◆ **Texte proposé**:
^^^^

Ce livre
constitue une remise en question systématique de la
pertinence de la vieille et très classique opposition entre
chasseurs-cueilleurs et agriculteurs (ou horticulteurs). Par
« chasseurs-cueilleurs », on entend des peuples qui ne
pratiquaient au moment de la colonisation aucune forme
d’agriculture ni d’élevage (Aborigènes australiens, San,
Amérindiens de l’arctique et du subarctique, Pygmées, etc.).
L’opposition était considérée comme valide tant en
anthropologie sociale (surtout américaine) qu’en archéologie
préhistorique, avec la notion de « révolution néolithique »
avancée jadis par Gordon Childe, transformation radicale des
structures économiques et sociales qui marquerait le passage
entre une économie de chasse-cueillette et une autre fondée
sur la domestication des plantes et des végétaux. Selon ces
idées, seuls les agriculteurs auraient eu la possibilité 1°
d’être sédentaires, 2° de produire des quantités
alimentaires suffisantes pour avoir un niveau de population
élevé et 3° de développer des inégalités économiques. Les
chasseurs-cueilleurs seraient condamnés à rester de
« pauvres » chasseurs-cueilleurs, à populations clairsemées
et, par force, égalitaires.

^^^^

◆ **Consignes**:
**A.** D'après le texte proposé, quelles possibilités auraient été réservées aux seuls agriculteurs ? Énumérez-les toutes.
**B.** Dans le texte sur les chasseurs-cueilleurs, qui a jadis avancé la notion de « révolution néolithique » ?
Appuyez-vous uniquement sur le texte proposé.

^^^^

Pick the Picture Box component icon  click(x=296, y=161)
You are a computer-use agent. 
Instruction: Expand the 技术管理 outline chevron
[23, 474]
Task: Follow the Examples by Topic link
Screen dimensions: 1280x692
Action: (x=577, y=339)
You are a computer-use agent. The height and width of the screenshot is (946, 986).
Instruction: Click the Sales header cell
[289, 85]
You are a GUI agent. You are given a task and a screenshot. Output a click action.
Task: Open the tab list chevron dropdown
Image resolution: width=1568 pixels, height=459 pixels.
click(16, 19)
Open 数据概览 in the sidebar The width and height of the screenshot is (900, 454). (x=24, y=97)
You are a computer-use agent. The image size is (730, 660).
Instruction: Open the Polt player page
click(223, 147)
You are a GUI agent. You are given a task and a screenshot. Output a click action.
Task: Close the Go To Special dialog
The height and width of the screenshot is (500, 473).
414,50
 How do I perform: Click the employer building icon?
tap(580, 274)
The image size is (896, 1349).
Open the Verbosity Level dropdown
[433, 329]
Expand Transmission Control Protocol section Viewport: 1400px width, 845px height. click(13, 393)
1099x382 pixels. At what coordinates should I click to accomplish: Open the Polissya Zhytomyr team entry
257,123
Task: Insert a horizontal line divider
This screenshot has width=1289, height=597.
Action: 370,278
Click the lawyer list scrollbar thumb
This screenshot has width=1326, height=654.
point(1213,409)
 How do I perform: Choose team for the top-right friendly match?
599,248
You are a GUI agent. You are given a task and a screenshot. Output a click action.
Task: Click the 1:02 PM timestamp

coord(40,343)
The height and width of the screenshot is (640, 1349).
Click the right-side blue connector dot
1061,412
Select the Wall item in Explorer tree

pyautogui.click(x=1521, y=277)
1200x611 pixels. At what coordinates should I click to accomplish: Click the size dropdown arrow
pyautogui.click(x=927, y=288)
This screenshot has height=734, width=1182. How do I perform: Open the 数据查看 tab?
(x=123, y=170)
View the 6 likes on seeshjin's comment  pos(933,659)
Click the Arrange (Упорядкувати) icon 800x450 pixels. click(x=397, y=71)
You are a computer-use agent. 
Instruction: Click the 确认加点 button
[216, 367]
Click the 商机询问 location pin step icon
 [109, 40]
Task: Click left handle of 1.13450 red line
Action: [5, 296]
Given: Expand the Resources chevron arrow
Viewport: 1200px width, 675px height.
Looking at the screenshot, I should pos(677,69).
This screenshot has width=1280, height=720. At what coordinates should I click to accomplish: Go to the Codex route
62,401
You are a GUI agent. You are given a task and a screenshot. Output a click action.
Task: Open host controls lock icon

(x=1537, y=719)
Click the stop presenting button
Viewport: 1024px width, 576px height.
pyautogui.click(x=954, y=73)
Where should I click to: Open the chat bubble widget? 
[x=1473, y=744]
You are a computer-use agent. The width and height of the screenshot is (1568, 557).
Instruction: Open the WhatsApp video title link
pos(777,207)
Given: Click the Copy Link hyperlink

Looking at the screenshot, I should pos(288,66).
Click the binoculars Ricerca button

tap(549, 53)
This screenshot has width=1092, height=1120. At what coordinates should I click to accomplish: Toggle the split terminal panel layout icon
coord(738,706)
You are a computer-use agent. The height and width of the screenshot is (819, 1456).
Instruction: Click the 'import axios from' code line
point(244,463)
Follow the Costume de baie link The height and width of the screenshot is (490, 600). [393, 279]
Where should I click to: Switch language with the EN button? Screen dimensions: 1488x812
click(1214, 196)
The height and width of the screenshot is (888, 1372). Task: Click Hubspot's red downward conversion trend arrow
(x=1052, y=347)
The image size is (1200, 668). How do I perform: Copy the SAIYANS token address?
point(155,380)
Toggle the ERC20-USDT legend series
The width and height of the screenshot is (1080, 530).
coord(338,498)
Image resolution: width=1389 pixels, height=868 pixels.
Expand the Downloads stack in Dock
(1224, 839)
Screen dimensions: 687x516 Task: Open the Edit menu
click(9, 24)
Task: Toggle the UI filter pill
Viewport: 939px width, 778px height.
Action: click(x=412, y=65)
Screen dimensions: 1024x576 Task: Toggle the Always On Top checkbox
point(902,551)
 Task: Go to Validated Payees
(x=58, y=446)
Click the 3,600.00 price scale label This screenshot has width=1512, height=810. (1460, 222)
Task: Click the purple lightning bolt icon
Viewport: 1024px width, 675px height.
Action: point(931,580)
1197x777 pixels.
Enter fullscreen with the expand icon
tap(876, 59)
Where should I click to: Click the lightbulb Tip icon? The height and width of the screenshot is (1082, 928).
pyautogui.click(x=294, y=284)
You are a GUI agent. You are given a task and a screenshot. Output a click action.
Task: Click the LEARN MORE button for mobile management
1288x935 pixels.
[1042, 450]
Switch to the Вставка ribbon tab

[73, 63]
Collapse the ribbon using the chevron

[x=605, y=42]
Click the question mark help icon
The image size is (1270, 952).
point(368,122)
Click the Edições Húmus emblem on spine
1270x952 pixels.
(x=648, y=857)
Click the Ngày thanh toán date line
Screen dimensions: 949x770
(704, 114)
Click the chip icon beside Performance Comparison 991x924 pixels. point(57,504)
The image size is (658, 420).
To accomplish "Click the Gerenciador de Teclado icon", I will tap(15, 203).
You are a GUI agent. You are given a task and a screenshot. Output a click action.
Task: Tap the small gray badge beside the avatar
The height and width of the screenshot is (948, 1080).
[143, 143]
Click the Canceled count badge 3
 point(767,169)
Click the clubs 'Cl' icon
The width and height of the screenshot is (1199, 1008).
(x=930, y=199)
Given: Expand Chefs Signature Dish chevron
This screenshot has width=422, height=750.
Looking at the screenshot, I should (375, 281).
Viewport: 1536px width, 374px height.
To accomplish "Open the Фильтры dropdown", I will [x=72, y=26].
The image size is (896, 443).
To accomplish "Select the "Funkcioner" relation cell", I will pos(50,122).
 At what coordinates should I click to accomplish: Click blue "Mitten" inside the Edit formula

^^^^

◆ **Réponses attendues**:
**A.**
- Être sédentaires
- Produire des quantités alimentaires suffisantes pour avoir un niveau de population élevé
- Développer des inégalités économiques

**B.** Gordon Childe.